A lightweight framework for producing, integrating and historizing Facebook-prophet forecasts for time series data in Mara.
Mara-prophet provides a framework for:
- Producing, validating and historizing Facebook prophet's models and forecasts
- On demand database integration (currently PostgreSQL only) of the historical time series and forecasts for ease of ETL and further reporting processing
- Analysis results' visualizations as standalone KPI charts using the mara-page module
- Time series component analysis containing trend, yearly/weekly seasonality and holiday effects
The historical time series and the resulting data are stored in a user-specified table, structured as:
metric_date DATE, -- Date of current's metric value
metric_name TEXT, -- Name of the current metric
metric_value DOUBLE PRECISION, -- Metric's value (historical or forecasted) with respect to the metric_date
lower_ci DOUBLE PRECISION, -- Lower confidence interval forecasted value
upper_ci DOUBLE PRECISION -- Upper confidence interval forecasted value
Primary Keys: metric_date, metric_name
Multiple metrics and their respective forecasts can be integrated in the same table.
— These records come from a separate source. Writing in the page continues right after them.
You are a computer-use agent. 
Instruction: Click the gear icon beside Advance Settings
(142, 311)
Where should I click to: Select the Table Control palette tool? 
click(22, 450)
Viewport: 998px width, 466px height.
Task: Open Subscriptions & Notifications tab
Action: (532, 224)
Mara prophet comes packed with a default visualization of the historical and forecasting data along with a component analysis.
Both highlighted in an auto-migrated python Flask
view by using the mara-page module,
for ease of integration in Mara-applications.
An example of this view is highlighted below:
Basic configurations are provided for ease of Mara integration, with data and fitted models stored in a PostgreSQL database, on demand, by using the mara-db module and structured as:
id INTEGER,
metric_name TEXT,
forecast_ts TIMESTAMP, -- Forecast timestamp
forecasts_df BYTEA, -- Serialized forecasts' dataframe (pandas)
source_df BYTEA, -- Serialized source dataframe (pandas)
components_figure BYTEA, -- Serialized forecast component's figure
hyper_parameters JSONB -- fbprophet configuration used
Primary Keys: metric_name, forecast_ts
The main aim of this table is to allow analysing the performance of the prediction models and asynchronously rendering the forecast and component plots.
(Requires Python 3.6 or later)
Via pip:
pip install --git+https://github.com/project-a/mara-prophet.git
Or clone the repository and then:
cd mara-prophet
python3 -m venv .venv
.venv/bin/pip install --upgrade pip
.venv/bin/pip install .
One or more PostgreSQL database connections needs to be configured for storing historical time-series, forecasts, configurations and metadata of the models used and run:
import mara_db.config
import mara_db.dbs
# Mara-db databases connections configurations for different aliases
mara_db.config.databases = lambda: {
# Main database connection alias for:
# 1. retrieving the historical time-series data used for training the model
# 2. storing the generated forecasts on demand
'dwh-etl': mara_db.dbs.PostgreSQLDB(user='root', host='127.0.0.1', port=5432, database='dwh'),
# On demand 'mara' db-alias responsible for:
# 1. enabling the mara-prophet components default view in Mara applications
# 2. historizing latest mara-prophet models attributes
'mara': mara_db.dbs.PostgreSQLDB(user='root', host='127.0.0.1', port=5432, database='mara')
}
The main input that Mara-prophet requires is a list of Forecast
objects that can be defined by overwriting
the forecasts function in mara_prophet/config.py.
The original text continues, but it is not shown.